De esa misma habitación veríamos en los días que permanecimos en Wewak entrar y salir a varias mujeres que hacían la comida, barrían y apenas intercambiaban unas frases con Ralf. Siempre eran mujeres silenciosas, que permanecían dos o tres días, se iban y dejaban paso a otras como ellas. Era como todo cuanto rodeaba la vida de aquel singular alemán: misterioso.
Ralf nos hizo pasar a nuestra habitación y nos mostró varias literas, la mayoría de ellas ocupadas por cajas con más montones de figuritas y máscaras.
—Las mantas —nos ofreció.
 Estaban mojadas. La colina era un lugar húmedo que todas las mañanas quedaba envuelto por una niebla densa. Comenzamos a hacer las camas. Debajo de ellas se escucharon unos gruñidos.
—Los “pekininos” —explicó Ralf—. Los perros grandes quieren comérselos, sienten celos de la madre.
Lo que nosotros no entendíamos era por qué los ponía a recaudo precisamente allá, en la habitación de los huéspedes. Era como si lo que él ofreciera fuera precisamente eso, un alojamiento para amantes de las emociones fuertes y molestas. Lo que estaba claro era que quien dormía en la casa de Ralf nunca olvidaba la experiencia, las noches de terror, con todas aquellas máscaras y arañas observándote en la oscuridad; las noches de enfermedad, al borde de la pulmonía al amanecer; las noches de pesadillas, en las que uno soñaba con convertirse en el Herodes perruno…
La casa de Ralf no era, en definitiva, el “Crown Plaza”, y eso que todavía no habíamos descubierto la pieza estrella: el baño, y su peculiar sistema de saneamiento. En una pequeña caseta, fuera, bajo una taza incrustada en unas tablas de madera se veía un gran agujero excavado directamente en la tierra, al fondo del cual se revolvían miles de gusanos que devoraban cuanto les echaran, excrementos, orina, papel higiénico…
—Si consigo cagar aquí creo que nunca más volveré a estar estreñido —dijo Josean.
La primera noche en la casa de Ralf apenas conseguimos pegar ojo. Los “pekininos” lloraban, rascaban el suelo… De vez en cuando, en la carretera, se oía un frenazo, gritos de hombres llamando a mujeres —supongo que a las mujeres de la habitación contigua—, y después a Ralf que salía a espantarlos. Los hombres se alejaban entonces entre un estrépito de botellas rotas. Fue una larga madrugada.

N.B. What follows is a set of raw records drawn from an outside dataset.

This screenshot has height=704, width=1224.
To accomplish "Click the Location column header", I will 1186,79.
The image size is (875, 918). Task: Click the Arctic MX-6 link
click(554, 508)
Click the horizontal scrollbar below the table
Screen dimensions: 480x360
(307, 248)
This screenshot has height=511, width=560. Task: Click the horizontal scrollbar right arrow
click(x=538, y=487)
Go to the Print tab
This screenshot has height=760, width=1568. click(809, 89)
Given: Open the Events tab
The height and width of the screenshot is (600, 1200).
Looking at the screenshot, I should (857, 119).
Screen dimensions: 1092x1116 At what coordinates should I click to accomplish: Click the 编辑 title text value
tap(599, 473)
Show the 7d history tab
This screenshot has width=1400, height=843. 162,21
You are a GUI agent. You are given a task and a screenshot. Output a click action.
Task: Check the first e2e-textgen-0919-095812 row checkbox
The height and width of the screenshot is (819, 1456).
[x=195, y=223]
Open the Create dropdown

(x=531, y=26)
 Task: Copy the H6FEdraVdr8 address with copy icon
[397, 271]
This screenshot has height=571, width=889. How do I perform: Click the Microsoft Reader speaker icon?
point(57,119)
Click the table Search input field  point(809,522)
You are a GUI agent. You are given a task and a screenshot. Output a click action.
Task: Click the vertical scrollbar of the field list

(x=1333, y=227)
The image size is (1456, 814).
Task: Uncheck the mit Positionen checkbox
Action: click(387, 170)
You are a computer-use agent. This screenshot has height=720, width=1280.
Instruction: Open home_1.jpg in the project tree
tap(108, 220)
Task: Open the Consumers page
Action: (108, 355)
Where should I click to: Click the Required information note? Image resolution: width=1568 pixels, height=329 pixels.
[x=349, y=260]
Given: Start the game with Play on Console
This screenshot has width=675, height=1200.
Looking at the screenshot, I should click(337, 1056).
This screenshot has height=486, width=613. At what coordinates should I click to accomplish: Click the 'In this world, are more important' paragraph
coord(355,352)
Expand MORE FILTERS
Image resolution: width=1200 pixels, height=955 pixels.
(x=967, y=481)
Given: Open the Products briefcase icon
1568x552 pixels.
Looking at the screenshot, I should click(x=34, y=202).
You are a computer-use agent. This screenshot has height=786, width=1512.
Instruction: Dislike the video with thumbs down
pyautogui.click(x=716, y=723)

Atrapados en el paraíso (Patxi Irurzun).
Gobierno de Navarra, 2004
Premio a la creación del Gobierno de Navarra. Finalista del Premio Desnivel.

3 Comments

  • Me recordó mucho a Horacio Quiroga., Uruguayo ¿Lo conoces?
    Excelente relato!¡Gracias Patxi!

  • Gracias, Bruja. Sí, he leído algunos cuentos de Quiroga, aunque estos son líneas extraidas del capítulo de uno de mis libros. La verdad es que el Sepik era una selva y daba también para muchos cuentos

  • A mí, que me apasiona la historia del colonialismo, no deja de sorprenderme que fueran colonia alemana hasta 1914.

    ¿Queda algún vestigio de eso, Patxi? ¿Se ponen moraos de chucrut? ¿Son forofos del Bayern?